Joy and
anger flash like a fire, burning one moment, subsiding the next. Regret, however, is a feeling that can stay
with a person the length of their days.
Each person dealing with the pain and frustration it brings differently,
Ted Chiang’s 2007 "The Merchant and the
Alchemist’s Gate" would have the last word.
The novelette
is the story of one Fuwaad ibn Abbas, a merchant of yesteryear Baghdad. At the beginning of the story he sits before
a caliph, recounting the story of his life.

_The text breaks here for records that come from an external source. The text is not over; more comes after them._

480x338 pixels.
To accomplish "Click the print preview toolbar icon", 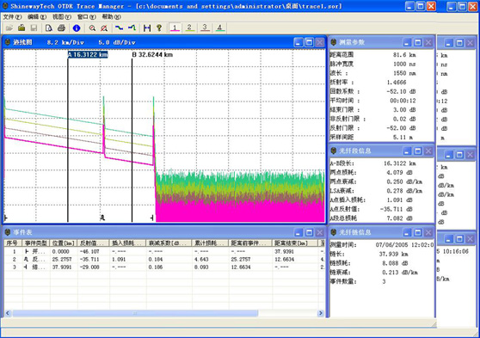I will coord(49,28).
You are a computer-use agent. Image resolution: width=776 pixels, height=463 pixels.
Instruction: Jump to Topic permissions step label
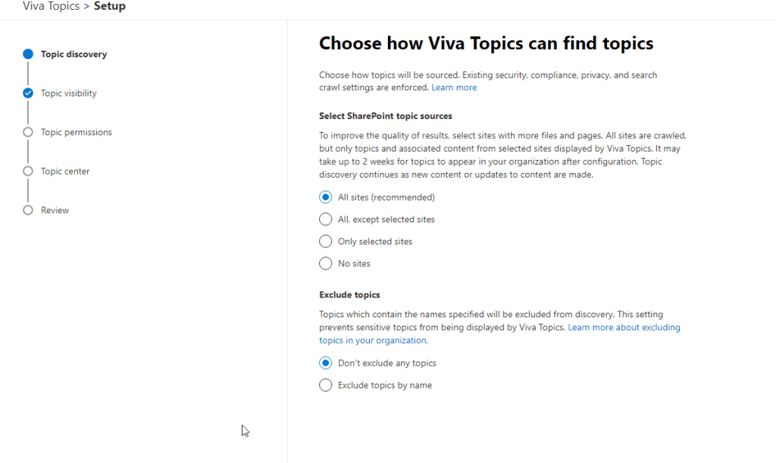[77, 132]
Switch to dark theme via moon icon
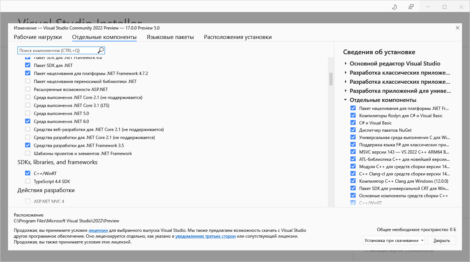Image resolution: width=470 pixels, height=262 pixels. [x=394, y=7]
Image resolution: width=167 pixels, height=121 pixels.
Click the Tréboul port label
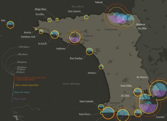(98, 2)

One day he had been perusing a market when he came upon a strange new
shop. Selling items he had never seen
before, the proprietor asks him into the back room to see the alchemy which
produced the oddities. The source a strange,
rigid arch, what passes through one side has its time scale interrupted before
passing out the other. The proprietor
possessing two such gates, one is seconds in length, the other two
decades. Having encountered many people
in his lifetime, the man proceeds to tell the tales of a handful who have
chosen to pass through the gate, both into the past and the future. Hearing their tales, ibn Abbas is unable to
resist stepping through himself. What he
finds on the other side, however, is not what he expected.
Seeming in
many ways an homage, "The Merchant and the
Alchemist’s Gate" bears a lot in common with 1,001 Arabian Nights. There
are desert treks, tales of love and betrayal, wealth and poverty, stories
nested within stories, accounts delivered to caliphs, and above all a moral
upon the conclusion of each. The
merchant’s story could snuggle in beside Sinbad or Alibaba’s with none the
wiser, that is, if it weren’t for the time travel motif. Though playing with the idea in both classic
and clever fashion, it’s best if the reader does not dwell on the quandaries
and potential conflicts of rationality that the time travel introduces, but
instead focuses on the underlying message.
In the
end, "The Merchant and the Alchemist’s
Gate" is parables wrapped in a parable on the value of knowledge and the
path to attaining knowledge, particularly the mindset regarding the passage of
time. Written in a strong, smooth hand,
the story of the merchant who tries to right the past is both touching and
profound. Like Steinbeck’s The Pearl, Chiang piquantly uses a
culture foreign to his own in making perennial wisdom feel fresh again. Great
short fiction.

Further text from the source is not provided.